§ Task instructions:
Return only those lines of the material that contain "agent".

§ Given data:
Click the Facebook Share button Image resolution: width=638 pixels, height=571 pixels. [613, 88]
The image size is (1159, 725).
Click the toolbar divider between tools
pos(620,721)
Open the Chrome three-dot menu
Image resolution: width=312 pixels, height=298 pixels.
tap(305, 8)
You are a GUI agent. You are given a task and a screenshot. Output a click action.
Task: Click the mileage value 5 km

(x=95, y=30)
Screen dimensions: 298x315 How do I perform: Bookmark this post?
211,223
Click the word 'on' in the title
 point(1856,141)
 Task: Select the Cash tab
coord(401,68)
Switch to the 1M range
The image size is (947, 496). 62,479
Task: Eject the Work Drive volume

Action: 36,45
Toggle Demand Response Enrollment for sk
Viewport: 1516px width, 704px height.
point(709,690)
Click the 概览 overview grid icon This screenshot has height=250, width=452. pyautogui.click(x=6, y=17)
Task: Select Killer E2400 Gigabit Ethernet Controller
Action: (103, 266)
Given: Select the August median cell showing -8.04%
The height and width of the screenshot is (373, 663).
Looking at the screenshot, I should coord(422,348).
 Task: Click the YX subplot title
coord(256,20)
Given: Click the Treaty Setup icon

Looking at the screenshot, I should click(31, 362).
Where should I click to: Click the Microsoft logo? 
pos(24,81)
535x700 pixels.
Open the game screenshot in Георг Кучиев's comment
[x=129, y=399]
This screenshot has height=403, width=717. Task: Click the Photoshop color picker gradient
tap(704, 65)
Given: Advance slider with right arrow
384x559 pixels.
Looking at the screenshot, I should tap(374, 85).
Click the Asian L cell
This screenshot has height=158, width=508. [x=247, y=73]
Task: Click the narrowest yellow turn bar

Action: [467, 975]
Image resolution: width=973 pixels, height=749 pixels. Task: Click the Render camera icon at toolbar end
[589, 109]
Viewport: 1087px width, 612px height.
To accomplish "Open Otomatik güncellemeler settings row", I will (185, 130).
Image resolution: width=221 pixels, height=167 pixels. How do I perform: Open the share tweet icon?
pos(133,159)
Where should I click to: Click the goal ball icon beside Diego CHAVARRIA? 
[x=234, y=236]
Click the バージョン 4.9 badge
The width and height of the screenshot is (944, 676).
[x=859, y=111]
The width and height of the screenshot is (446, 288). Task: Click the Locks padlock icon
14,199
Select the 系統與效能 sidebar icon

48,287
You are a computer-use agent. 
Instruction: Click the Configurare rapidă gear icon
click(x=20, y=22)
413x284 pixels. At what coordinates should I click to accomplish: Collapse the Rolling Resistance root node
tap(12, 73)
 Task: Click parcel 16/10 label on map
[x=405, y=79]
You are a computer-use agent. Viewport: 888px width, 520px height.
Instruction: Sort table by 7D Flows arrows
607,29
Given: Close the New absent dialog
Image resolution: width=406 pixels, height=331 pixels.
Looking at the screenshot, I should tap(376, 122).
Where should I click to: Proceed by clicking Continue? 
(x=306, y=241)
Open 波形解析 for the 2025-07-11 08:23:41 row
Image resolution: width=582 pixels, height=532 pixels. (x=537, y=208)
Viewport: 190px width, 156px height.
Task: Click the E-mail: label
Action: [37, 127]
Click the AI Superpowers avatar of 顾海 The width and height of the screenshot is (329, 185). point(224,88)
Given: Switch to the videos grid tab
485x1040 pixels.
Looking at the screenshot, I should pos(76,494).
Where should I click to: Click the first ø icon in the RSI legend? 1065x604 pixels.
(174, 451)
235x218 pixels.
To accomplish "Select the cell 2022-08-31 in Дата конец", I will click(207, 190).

§ Problem solution:
You are a GUI agent. You are given a task and a screenshot. Output a click action.
You are a computer-use agent. 
You are a computer-use agent. Viewport: 888px width, 520px height.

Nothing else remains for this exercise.